7. Beauties of the Night

In the first half of the 20th century, showgirls dominated the entertainment scene in Latin America. Their glamorous looks and luxe performances were enjoyed by audiences of all ages and genders. But around the 1970s, as VHS pornos took off, these scantily clad talents started to lose work and, as a result, their lucrative incomes. Oftentimes, these women came from low-income backgrounds and didn’t have a formal education, forcing many of the vedettes to also feel like they’ve lost their sense of purpose and impelling some to take on work they didn’t feel good about in order to stay afloat in the industry. In Beauties of the Night, directed by María José Cuevas, we see some of Mexico and South America’s leading showgirls, Olga Breeskin, Lyn May, Rossy Mendoza, Wanda Seux and Princesa Yamal, and how their lives transformed as the work they were once famous for lost its reverence. Watch Beauties of the Night on Netflix.

8. Frida

The 2002 biographical drama film Frida shares the professional and private life of one of the most famous woman artists of all time, Frida Kahlo. Directed by Julie Taymor and starring Salma Hayek, the Academy Award-nominated film touches on many aspects of the late Mexican artist and feminist’s life, from her life-altering accident in 1922 and her tumultuous relationship with muralist Diego Rivera to her bisexual identity, political affiliations and, of course, her time-defying art and self portraits. Watch Frida on Amazon Prime.

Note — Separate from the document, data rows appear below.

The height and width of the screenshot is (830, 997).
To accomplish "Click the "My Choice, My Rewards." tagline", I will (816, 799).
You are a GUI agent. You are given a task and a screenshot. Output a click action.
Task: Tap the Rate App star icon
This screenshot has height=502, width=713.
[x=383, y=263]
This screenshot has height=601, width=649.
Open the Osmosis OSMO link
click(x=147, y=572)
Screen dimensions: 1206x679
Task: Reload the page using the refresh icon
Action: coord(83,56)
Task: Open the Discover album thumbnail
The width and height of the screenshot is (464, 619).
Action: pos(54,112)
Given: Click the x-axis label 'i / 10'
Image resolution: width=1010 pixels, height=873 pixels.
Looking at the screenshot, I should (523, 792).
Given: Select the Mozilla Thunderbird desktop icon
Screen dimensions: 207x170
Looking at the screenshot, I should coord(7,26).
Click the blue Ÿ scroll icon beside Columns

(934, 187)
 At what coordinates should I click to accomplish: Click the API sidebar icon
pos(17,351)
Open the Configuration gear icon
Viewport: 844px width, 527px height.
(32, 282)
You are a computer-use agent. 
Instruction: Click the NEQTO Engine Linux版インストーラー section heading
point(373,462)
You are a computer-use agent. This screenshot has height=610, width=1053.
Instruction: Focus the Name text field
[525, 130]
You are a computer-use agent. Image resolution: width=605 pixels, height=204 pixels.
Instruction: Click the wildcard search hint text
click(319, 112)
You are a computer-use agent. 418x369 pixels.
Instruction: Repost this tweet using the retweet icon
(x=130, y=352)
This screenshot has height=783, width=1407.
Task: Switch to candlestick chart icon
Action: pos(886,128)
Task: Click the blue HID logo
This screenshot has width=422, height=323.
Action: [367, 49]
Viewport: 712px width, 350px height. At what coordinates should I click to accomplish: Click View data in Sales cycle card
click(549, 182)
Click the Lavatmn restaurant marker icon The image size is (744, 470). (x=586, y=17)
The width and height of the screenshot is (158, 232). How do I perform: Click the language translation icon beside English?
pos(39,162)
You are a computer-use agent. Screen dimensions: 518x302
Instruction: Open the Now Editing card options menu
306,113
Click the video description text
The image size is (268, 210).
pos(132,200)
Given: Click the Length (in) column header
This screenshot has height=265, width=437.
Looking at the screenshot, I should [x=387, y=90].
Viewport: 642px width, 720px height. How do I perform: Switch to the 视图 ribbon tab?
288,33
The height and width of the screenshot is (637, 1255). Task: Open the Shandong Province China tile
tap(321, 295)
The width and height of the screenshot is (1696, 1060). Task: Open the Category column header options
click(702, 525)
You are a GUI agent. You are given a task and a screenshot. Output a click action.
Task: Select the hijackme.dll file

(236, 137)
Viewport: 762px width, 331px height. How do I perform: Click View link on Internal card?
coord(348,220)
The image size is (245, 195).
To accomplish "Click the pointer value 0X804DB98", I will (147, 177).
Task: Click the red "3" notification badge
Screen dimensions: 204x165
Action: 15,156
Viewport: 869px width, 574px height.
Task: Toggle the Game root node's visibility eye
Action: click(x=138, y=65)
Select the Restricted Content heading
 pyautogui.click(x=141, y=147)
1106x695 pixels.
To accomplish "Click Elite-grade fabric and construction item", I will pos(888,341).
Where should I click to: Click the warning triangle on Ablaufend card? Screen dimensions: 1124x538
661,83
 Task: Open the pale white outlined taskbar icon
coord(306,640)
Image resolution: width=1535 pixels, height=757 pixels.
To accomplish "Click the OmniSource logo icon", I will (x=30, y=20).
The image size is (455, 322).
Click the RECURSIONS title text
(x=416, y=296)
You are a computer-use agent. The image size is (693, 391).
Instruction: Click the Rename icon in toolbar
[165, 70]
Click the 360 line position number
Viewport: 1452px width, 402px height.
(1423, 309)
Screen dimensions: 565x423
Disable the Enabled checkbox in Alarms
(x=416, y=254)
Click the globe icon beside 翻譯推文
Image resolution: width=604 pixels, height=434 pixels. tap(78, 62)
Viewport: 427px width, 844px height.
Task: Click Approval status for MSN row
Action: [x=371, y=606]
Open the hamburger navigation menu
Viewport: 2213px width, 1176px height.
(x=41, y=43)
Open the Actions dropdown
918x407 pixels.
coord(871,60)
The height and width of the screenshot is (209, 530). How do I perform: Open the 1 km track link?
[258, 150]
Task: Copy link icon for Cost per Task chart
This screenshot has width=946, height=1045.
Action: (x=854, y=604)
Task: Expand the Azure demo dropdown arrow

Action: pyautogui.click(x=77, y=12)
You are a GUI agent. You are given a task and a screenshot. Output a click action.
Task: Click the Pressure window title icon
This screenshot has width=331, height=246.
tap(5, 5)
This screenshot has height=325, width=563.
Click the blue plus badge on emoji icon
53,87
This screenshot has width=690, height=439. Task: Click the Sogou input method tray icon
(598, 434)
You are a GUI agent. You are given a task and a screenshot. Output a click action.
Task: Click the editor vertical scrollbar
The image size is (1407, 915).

9. Rita Moreno: Just a Girl Who Decided to Go For It


With a career spanning 70 years, Rita Moreno is one of the most famous and beloved actresses of all time. The only Latina to have won all four major annual U.S. entertainment awards, an Emmy, a Grammy, an Oscar and a Tony, her own life is certainly worthy of a film; and in 2021, director Mariem Pérez Riera gave the Puerto Rican star what she deserves with Rita Moreno: Just a Girl Who Decided to Go for It. The documentary, which premiered at the 2021 Sundance Film Festival on January 29, 2021, features interviews with Moreno, Eva Longoria, Gloria Estefan, Normal Lear, Whoopi Goldberg and more. More than just a celebration of all the barriers Moreno broke, the film also delves into her personal life, including the racism she endured on her road to stardom, the sexual violence she experienced in Hollywood, her struggle with mental health and suicidal ideation and her fight for multidimensional roles for people of color. While Rita Moreno: Just A Girl Who Decided To Go For It isn’t streaming yet, it is set to air on PBS’ American Masters later this year.